[The problem]:
Look below for the line that contains "Top Small Cap Dividend Stocks To Buy (46, 83)", then copy it and each following line exactly, through and including the line that contains "モーメント (134, 2025)".

[Records provided]:
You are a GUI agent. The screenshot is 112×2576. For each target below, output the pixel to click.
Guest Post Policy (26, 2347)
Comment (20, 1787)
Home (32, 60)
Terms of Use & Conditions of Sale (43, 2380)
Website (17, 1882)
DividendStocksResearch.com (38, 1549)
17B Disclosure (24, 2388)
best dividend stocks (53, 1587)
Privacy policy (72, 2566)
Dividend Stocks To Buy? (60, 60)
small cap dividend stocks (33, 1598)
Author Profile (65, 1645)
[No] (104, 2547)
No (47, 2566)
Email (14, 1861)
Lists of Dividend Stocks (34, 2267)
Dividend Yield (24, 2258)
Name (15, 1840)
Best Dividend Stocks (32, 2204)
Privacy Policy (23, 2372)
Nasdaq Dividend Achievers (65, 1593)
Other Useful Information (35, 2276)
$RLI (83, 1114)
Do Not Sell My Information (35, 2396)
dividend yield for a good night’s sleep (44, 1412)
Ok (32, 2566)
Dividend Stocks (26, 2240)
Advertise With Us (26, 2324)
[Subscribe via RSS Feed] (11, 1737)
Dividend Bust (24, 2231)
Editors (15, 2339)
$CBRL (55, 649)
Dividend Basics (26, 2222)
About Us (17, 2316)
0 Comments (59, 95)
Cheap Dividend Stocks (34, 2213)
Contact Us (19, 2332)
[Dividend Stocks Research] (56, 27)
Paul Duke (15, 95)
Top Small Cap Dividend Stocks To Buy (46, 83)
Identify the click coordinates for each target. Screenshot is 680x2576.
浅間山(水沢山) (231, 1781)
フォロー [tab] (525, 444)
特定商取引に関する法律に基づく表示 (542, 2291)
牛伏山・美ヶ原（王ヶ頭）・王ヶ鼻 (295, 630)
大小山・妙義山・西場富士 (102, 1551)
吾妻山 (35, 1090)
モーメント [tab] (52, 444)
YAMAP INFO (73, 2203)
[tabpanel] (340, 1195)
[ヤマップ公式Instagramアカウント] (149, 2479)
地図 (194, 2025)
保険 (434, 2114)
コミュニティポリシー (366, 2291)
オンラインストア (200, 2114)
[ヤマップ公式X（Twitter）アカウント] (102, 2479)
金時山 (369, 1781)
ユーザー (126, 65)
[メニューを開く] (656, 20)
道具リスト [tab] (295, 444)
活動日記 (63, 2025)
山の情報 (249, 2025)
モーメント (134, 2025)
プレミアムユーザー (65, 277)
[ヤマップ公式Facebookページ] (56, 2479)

[Result for this task]:
Top Small Cap Dividend Stocks To Buy (46, 83)
Identify the click coordinates for each target. Screenshot is 680x2576.
浅間山(水沢山) (231, 1781)
フォロー [tab] (525, 444)
特定商取引に関する法律に基づく表示 (542, 2291)
牛伏山・美ヶ原（王ヶ頭）・王ヶ鼻 (295, 630)
大小山・妙義山・西場富士 (102, 1551)
吾妻山 (35, 1090)
モーメント [tab] (52, 444)
YAMAP INFO (73, 2203)
[tabpanel] (340, 1195)
[ヤマップ公式Instagramアカウント] (149, 2479)
地図 (194, 2025)
保険 (434, 2114)
コミュニティポリシー (366, 2291)
オンラインストア (200, 2114)
[ヤマップ公式X（Twitter）アカウント] (102, 2479)
金時山 (369, 1781)
ユーザー (126, 65)
[メニューを開く] (656, 20)
道具リスト [tab] (295, 444)
活動日記 (63, 2025)
山の情報 (249, 2025)
モーメント (134, 2025)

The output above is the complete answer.